Non si vuole però proporre alcun sondaggio. Più semplicemente desideriamo parlare del bel volume, curato da Umberto Levra, Cavour, l’Italia e l’Europa (il Mulino, 2011, pp. 268, euro 20,00). Un testo che raccoglie le relazioni presentate all’omonimo convegno , tenutosi a Torino il 6-7 ottobre 2010. E che relazioni! Siamo davanti a un’ottima messa punto dello sfondo culturale, del pensiero e dell’opera, nonché dell’immagine del Conte in Francia, Inghilterra e Germania.
Iniziamo da quest’ultimo aspetto, e in particolare dalla Germania, attingendo dal contributo di G.B. Clemens. Una terra dove, a differenza di Francia e Inghilterra, già unite da secoli, il liberalismo ebbe forti caratteristiche patriottiche e politiche. Di qui, per simpatia, una migliore comprensione del liberalismo nazionale cavouriano, come, ad esempio, nell’opera dello storico Heinrich von Treitschke. Il quale dedicò al Conte una celebre monografia. Osserva Treitschke : «La cosa più utile, che potrei scrivere ora, sarebbe senza dubbio, un saggio su Cavour (…). Una presentazione di quest’uomo potrebbe mostrare al nostro pubblico in modo più efficace di ogni disquisizione generica in che cosa consista la Realpolitik geniale». Insomma, un vero tributo.

§ **Consegna 1**:
Ripeti parola per parola le voci riportate qui sotto, nel tratto che va dal loro inizio fino alla riga che contiene "Action: point(474,283)", entrambi gli estremi inclusi. Lascia fuori dalla risposta le immagini.

§ **Materiale dell'esercizio**:
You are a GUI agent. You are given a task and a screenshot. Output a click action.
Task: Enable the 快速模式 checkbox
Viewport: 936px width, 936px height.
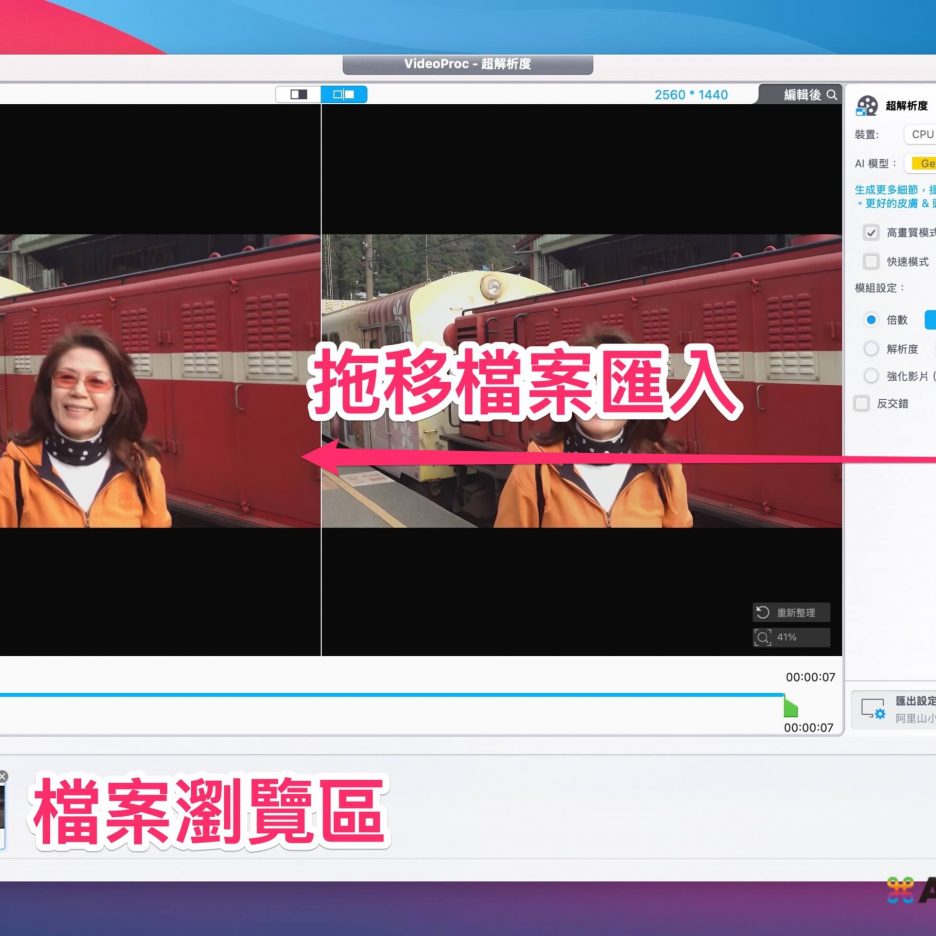(x=871, y=261)
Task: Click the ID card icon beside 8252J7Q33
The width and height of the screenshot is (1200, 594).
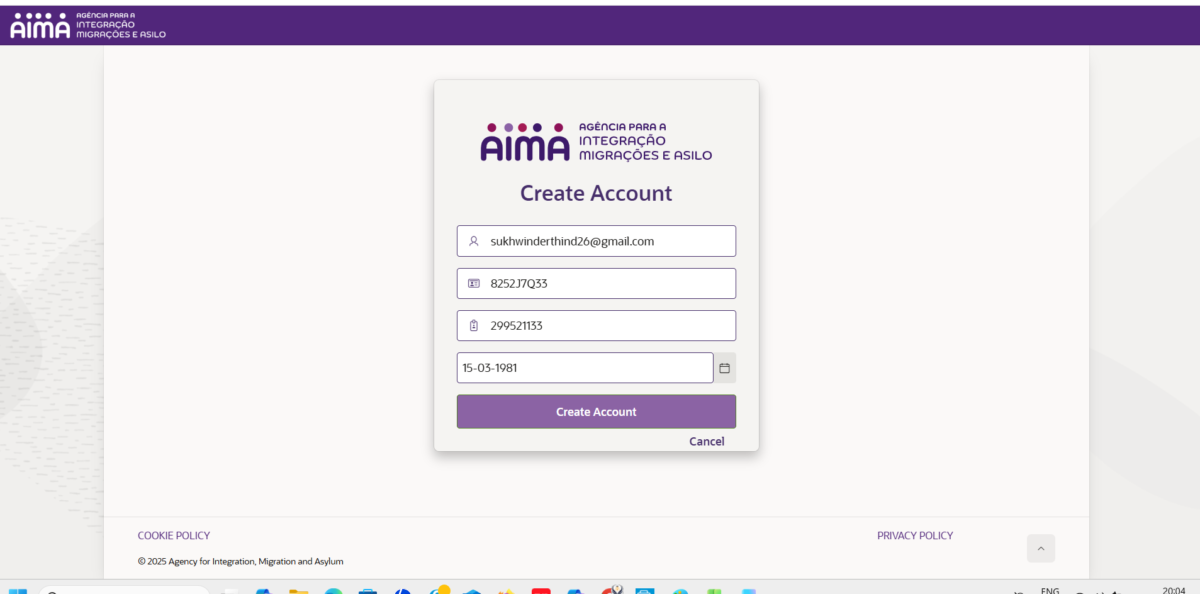Action: point(474,283)
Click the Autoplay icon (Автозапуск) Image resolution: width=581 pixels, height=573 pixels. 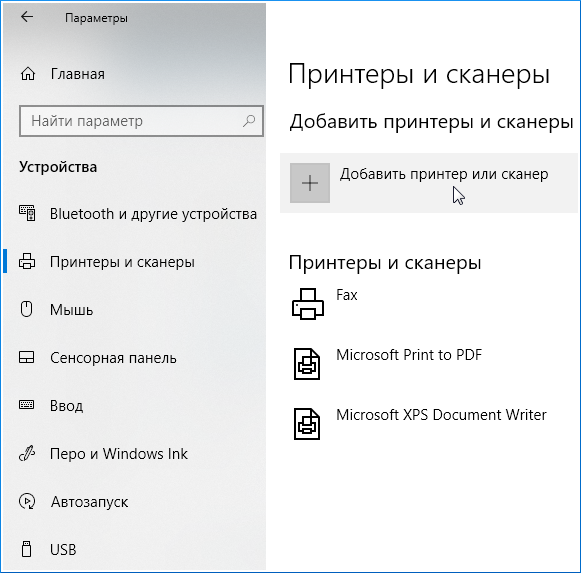(27, 501)
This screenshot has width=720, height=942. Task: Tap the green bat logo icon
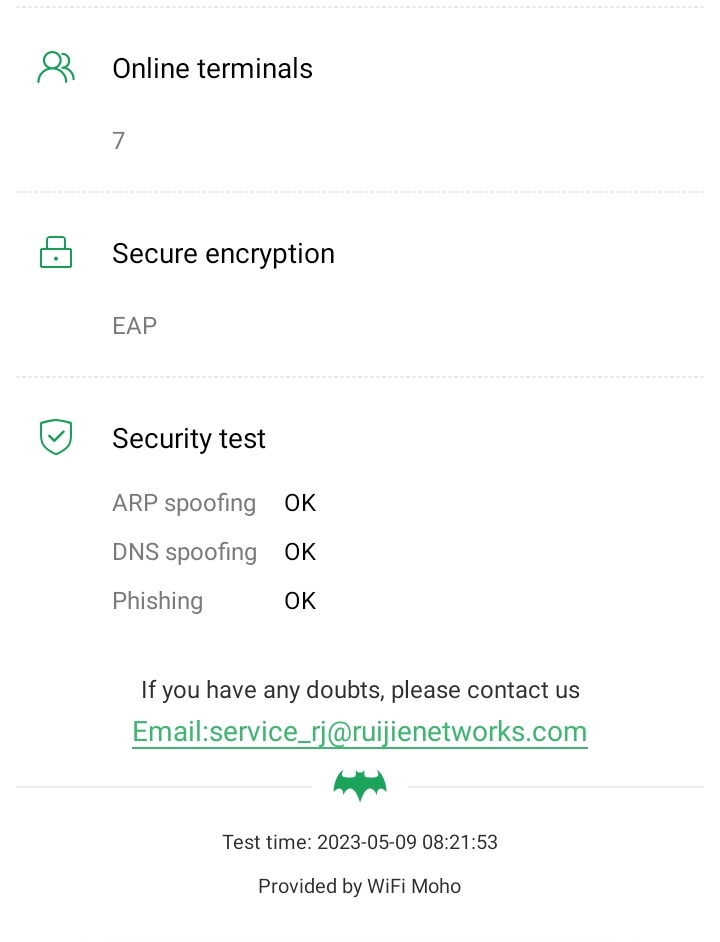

§ **Consegna 2**:
Trascrivi fedelmente il brano su Cavour riportato sopra, nel tratto che va da "Non si vuole" fino a "Inghilterra e Germania.", estremi compresi.

§ **Risposta completa 1**:
You are a GUI agent. You are given a task and a screenshot. Output a click action.
Task: Enable the 快速模式 checkbox
Viewport: 936px width, 936px height.
(x=871, y=261)
Task: Click the ID card icon beside 8252J7Q33
The width and height of the screenshot is (1200, 594).
Action: point(474,283)

§ **Risposta completa 2**:
Non si vuole però proporre alcun sondaggio. Più semplicemente desideriamo parlare del bel volume, curato da Umberto Levra, Cavour, l’Italia e l’Europa (il Mulino, 2011, pp. 268, euro 20,00). Un testo che raccoglie le relazioni presentate all’omonimo convegno , tenutosi a Torino il 6-7 ottobre 2010. E che relazioni! Siamo davanti a un’ottima messa punto dello sfondo culturale, del pensiero e dell’opera, nonché dell’immagine del Conte in Francia, Inghilterra e Germania.